人気のないその公園に目を向けると、使われなくなった遊具達が何処か寂しそうで。何とはなしに辺りを見渡してみると、砂場の端に幼い少年が背中を丸めてしゃがみ込んでいるのが見えた。
不規則に肩を揺らし、鼻を啜る音が聞こえる。少年は独りぼっちで泣いているみたいだった。両親とは・・・・・・逸れてしまったのだろうか?
柳田は少年に近付こうと試みるが、見えない壁に阻まれて近付く事は出来そうもない。せめて声を掛けようか。しかし、何故だか声が出せない。

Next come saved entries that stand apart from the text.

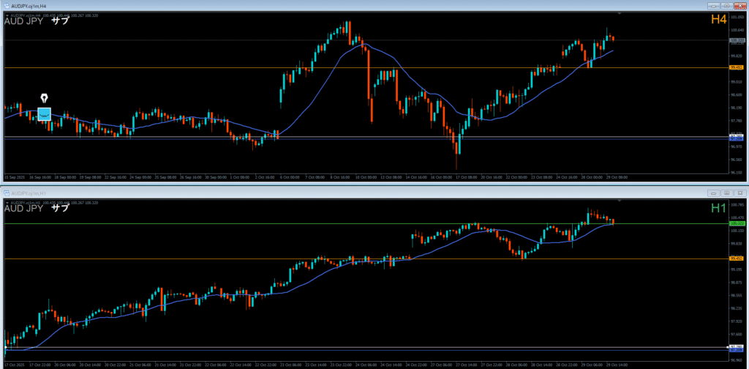Expand the arrow beside AUDJPY.oj1m,H1 chart label
This screenshot has width=749, height=369.
(x=7, y=201)
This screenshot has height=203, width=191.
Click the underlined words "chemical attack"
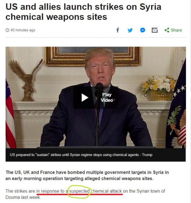[106, 191]
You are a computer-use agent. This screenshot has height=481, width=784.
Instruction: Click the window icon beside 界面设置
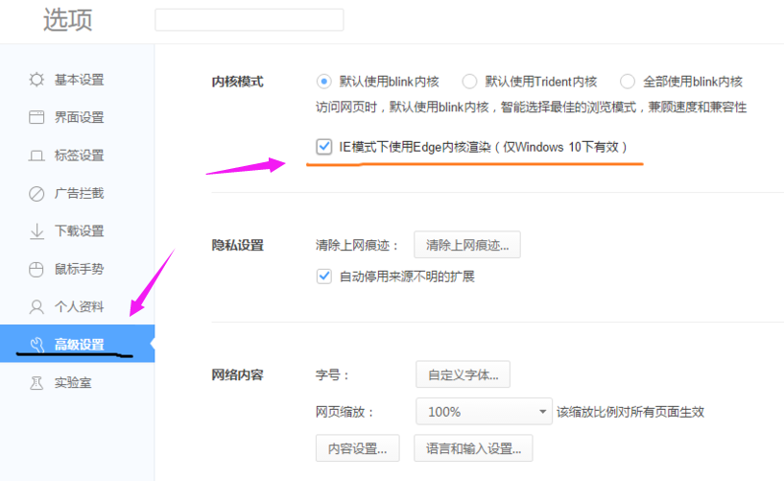click(36, 117)
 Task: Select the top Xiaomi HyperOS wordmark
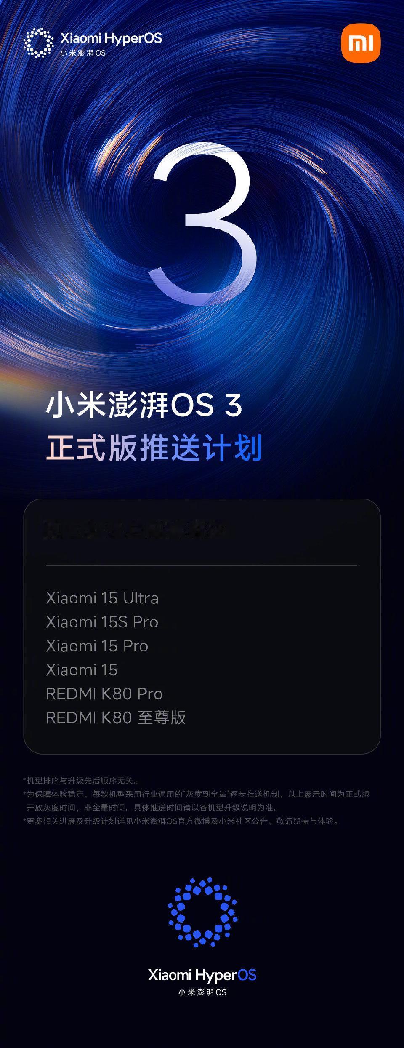111,38
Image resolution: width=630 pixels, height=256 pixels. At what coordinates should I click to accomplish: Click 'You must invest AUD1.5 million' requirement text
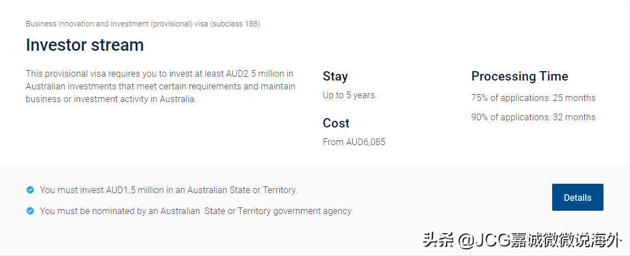(168, 190)
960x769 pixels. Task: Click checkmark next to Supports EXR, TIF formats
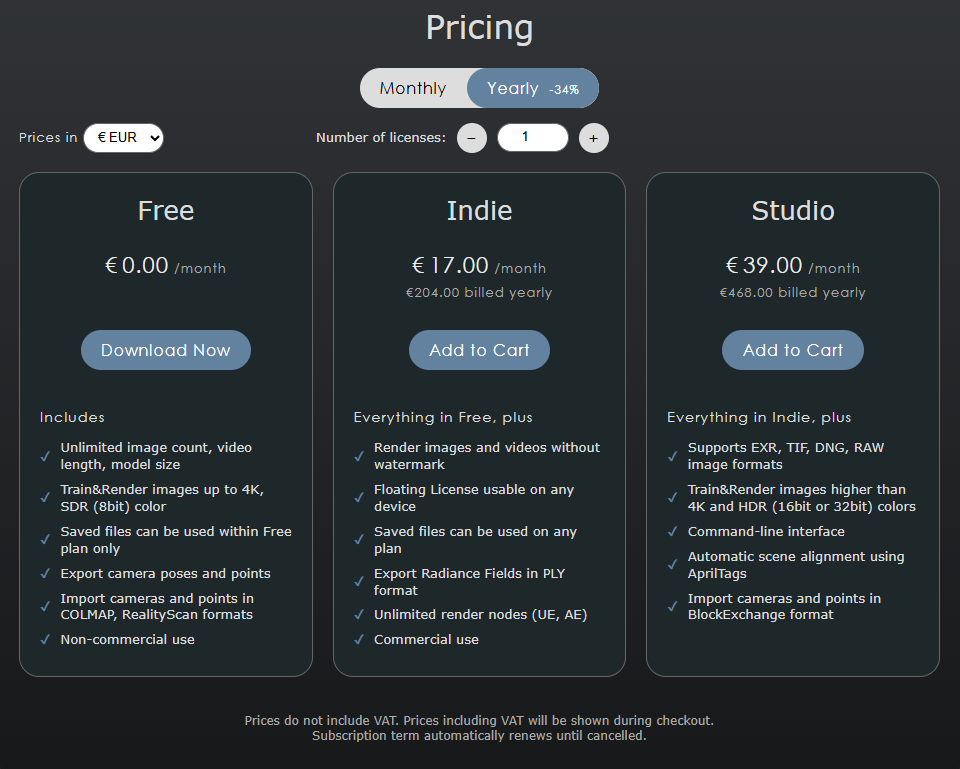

どうしたものかと、ただ遠目から少年を眺めていると、突然、視界が歪み場面が切り替わる。そこもまた、見覚えのない場所で、今度はアパートの一角だった。寿楽荘を思わせる古びたアパート。寿楽荘よりも少し小さいだろうか。そこの二階へと続く階段の所にあの少年が座っているのが見えた。先程よりも少し大きくなっている気がする。
少年は退屈なのか、立ったり座ったりを何度も繰り返していた。黙ってその様子を見ていると、突然少年は何かに気が付いたみたいで、ふと足元に視線を落とす。その何かを少年はじっと観察していた。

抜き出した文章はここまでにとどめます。